Abstract: A Methodological Framework to Link Datasets from Multiple Population-Level Data Sources (Society for Prevention Research 24th Annual Meeting)

607 A Methodological Framework to Link Datasets from Multiple Population-Level Data Sources

Friday, June 3, 2016
Regency B (Hyatt Regency San Francisco)
* noted as presenting author
Roland Estrella, MS, Data Custodian, University of Florida, Gainesville, FL
Jeffrey Roth, PhD, Research Professor, University of Florida, Gainesville, FL
Mildred Maldonado-Molina, PhD, Associate Professor, University of Florida, Gainesville, FL
Melissa Naidu, MAE, Research Coordinator, University of Florida, Gainesville, FL
Introduction: This paper presents a methodological framework to link datasets across multiple state-level, population-based data sources. The resulting longitudinal, multi-source datasets can be used to better understand the combination of antecedents within structural, social, and cultural contexts associated with health outcomes.  Topics of interest such as developing an understanding of the developmental outcomes of babies born to mothers who are addicted to prescription drugs; the behavioral and health outcomes among children in the juvenile justice system; strategies to reduce teen pregnancy and risky sexual behaviors; and the health and behavioral outcomes among children in foster care; are some examples of studies that can be conducted with datasets constructed using the methodological record linkage framework. Development of a 15-year linked data repository on all Florida women and children (more than 12 million individuals) is used to demonstrate an application of the methodological framework.

Methods: The multi-step linkage methodology sequentially improves the accuracy of the matches that make up the longitudinal, multi-source datasets. The methodology consists of: 1) development of self-correcting, patient-level custom linkage profiles across databases, 2) deterministic (rule-based) record linkage using exact and fuzzy text matching techniques, 3) probabilistic linkage using data mining algorithms, and 4) clerical-review record linkage.

### Data provided

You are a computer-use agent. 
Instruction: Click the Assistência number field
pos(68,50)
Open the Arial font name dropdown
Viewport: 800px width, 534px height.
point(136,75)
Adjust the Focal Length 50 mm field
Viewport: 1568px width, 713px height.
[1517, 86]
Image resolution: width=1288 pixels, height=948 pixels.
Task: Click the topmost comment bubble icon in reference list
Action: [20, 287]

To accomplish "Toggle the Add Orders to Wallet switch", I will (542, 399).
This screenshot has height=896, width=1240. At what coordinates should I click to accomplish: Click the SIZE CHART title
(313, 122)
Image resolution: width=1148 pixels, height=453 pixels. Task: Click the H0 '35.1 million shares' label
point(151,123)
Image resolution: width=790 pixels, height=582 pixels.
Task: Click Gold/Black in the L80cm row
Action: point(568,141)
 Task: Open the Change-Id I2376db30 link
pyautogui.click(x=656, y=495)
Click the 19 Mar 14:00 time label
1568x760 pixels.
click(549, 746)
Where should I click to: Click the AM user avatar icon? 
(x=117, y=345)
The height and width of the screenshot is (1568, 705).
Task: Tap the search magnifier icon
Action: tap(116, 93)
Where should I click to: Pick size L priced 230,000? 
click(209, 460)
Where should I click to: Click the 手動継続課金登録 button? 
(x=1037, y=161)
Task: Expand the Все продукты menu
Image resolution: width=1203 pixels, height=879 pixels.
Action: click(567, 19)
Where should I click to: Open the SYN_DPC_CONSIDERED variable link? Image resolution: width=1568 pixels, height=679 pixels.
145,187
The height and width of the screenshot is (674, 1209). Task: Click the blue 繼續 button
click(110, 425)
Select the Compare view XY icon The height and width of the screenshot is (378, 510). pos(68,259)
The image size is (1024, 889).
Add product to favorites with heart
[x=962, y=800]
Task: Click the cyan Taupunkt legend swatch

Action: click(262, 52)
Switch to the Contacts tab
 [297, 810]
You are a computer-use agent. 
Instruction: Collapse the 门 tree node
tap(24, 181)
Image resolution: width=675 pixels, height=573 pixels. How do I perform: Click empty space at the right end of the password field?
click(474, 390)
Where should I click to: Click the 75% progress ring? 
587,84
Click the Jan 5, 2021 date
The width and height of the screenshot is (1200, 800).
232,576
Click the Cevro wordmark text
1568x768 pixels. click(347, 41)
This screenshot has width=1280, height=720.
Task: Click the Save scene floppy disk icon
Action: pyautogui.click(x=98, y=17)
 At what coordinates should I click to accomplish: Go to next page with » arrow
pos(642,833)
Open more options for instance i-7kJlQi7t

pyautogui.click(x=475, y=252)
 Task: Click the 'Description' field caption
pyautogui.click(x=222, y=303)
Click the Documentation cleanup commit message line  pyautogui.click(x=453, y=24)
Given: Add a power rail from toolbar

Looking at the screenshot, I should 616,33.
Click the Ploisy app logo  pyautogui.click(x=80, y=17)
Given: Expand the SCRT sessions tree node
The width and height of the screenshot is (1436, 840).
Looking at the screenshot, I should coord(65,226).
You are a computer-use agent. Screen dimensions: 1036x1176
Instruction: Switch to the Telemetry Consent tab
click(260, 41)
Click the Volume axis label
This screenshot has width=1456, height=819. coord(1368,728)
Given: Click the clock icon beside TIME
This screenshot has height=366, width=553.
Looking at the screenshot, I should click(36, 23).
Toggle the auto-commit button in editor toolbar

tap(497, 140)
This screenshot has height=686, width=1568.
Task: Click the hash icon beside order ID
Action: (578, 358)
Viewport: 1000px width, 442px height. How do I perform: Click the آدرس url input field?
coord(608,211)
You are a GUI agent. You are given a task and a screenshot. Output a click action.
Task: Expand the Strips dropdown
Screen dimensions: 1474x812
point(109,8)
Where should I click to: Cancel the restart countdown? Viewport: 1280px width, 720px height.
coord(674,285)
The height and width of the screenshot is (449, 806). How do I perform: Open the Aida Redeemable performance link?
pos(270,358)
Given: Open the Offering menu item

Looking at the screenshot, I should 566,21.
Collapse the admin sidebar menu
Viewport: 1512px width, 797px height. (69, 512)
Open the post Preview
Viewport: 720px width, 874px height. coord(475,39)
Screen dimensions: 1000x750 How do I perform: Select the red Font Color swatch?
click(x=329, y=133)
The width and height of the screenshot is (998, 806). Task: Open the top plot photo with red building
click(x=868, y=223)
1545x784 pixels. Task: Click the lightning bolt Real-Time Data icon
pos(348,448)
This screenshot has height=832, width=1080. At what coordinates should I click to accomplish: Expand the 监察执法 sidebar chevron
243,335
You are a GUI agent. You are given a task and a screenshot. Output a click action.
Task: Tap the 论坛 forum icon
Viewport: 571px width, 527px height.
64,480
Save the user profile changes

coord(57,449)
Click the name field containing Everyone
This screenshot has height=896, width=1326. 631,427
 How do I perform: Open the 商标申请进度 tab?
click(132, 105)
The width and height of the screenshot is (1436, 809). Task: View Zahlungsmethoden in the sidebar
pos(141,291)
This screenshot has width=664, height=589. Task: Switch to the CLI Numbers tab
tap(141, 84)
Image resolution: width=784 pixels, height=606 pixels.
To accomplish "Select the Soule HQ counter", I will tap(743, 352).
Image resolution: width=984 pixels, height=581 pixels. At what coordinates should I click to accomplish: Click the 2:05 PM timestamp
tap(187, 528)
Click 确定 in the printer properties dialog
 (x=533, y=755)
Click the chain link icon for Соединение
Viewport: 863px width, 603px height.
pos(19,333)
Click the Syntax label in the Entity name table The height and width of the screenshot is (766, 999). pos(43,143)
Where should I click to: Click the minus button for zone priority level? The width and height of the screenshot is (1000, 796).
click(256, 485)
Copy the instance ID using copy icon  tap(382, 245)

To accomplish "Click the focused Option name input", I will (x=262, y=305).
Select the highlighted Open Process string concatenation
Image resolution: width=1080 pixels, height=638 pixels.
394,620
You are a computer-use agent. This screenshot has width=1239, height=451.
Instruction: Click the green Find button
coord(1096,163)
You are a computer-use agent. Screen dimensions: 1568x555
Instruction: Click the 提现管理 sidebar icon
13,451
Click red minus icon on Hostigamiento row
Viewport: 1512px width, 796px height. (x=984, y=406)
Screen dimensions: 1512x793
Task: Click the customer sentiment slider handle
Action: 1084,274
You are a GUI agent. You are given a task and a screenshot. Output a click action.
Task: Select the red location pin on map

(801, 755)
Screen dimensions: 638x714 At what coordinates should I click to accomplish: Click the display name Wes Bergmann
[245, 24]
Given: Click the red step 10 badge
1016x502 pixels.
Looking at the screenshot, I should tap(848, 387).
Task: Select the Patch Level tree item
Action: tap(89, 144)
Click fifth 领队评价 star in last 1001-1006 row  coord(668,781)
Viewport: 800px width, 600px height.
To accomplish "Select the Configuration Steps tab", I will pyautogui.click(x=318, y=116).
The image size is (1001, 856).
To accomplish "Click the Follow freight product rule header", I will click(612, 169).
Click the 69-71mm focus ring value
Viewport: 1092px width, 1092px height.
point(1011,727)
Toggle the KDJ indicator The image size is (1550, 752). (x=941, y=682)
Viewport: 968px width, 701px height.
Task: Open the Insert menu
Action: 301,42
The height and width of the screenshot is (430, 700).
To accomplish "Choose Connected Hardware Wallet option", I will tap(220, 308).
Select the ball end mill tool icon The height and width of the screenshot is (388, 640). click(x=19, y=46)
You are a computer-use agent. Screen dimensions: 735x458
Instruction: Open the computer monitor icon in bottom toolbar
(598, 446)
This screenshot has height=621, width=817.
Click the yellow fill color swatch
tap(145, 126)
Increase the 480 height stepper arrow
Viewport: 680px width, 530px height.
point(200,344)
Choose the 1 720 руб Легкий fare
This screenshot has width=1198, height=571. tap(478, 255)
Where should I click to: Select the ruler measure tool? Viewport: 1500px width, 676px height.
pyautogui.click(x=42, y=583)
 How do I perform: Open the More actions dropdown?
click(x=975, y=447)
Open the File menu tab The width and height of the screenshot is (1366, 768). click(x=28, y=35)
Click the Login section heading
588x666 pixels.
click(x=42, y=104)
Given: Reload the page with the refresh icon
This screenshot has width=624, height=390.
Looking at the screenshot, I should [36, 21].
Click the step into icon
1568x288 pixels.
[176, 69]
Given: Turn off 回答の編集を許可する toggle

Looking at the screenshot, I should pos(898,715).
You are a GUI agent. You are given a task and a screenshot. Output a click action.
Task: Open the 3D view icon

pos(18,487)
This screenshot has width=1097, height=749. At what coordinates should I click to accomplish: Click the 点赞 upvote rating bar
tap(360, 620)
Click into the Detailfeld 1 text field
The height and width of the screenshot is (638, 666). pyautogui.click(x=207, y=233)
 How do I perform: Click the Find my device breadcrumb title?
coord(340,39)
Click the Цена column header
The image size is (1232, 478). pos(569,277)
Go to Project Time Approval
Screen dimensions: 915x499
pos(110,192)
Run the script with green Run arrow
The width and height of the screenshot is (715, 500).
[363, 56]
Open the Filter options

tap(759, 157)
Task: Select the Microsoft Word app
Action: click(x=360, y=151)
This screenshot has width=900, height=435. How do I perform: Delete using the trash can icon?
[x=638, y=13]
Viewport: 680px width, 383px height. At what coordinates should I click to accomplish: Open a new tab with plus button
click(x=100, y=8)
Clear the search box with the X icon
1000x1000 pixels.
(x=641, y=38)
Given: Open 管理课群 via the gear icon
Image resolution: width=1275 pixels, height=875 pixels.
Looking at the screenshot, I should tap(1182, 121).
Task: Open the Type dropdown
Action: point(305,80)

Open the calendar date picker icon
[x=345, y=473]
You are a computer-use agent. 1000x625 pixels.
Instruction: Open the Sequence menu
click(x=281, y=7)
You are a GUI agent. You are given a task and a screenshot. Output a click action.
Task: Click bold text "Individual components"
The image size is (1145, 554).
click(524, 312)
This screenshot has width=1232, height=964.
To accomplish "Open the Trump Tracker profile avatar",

### Exercise requirements
1/ According to the record linkage abstract, how many individuals are in the Florida linked data repository?
2/ For each statement, say whether it agrees with the record linkage abstract. Answer yes or no and quote the words that decide it.
(a) The linked data repository covers 15 years.
(b) The deterministic linkage step relies only on exact text matching.
(c) The probabilistic linkage step uses data mining algorithms.
3/ Write what comes next in the record linkage abstract, starting after its final sentence.
The material has no connection to the record linkage abstract.

### Task answers
1/ More than 12 million individuals.

2/
(a) Yes: "Development of a 15-year linked data repository"
(b) No: "using exact and fuzzy text matching techniques"
(c) Yes: "probabilistic linkage using data mining algorithms"

3/
Result:The linked, 15-year repository developed using the multi-step linkage methodology hosts multiple linked statewide data sources including birth, death, and fetal death certificates; Medicaid eligibility, encounters, and claims; hospital discharge, ambulatory, and emergency records; Healthy Start prenatal screens; Perinatal Intensive Care records; Early Intervention Program records; birth anomalies; academic performance; juvenile delinquency; and child maltreatment and foster care placement records. De-identified or limited datasets with linked records can be constructed to answer interdisciplinary research questions involving predictors and outcomes across multiple generations. These datasets are unique in that individuals are linked to their immediate family in multiple databases across years. This benefit allows researchers to examine the start of adverse conditions and then chart the trajectory of multiple risk and protective factors across the life span for individuals and their immediate family. In addition, researchers are able to identify how these factors are associated with the development of other conditions (e.g. asthma, diabetes, obesity).

Conclusion: We present a novel method for linking and cataloging data across multiple, disparate data sources. The linked data can be used to better understand how individuals and their immediate family interact within a set of structured, interconnected systems including family, peers, school, and community, as well as more macro-level influences such as the health care system and the social welfare system. The linkage methodology allows advancing knowledge on reduction of disparities in long-term outcomes and promoting health equity among individuals exposed to high-risk settings.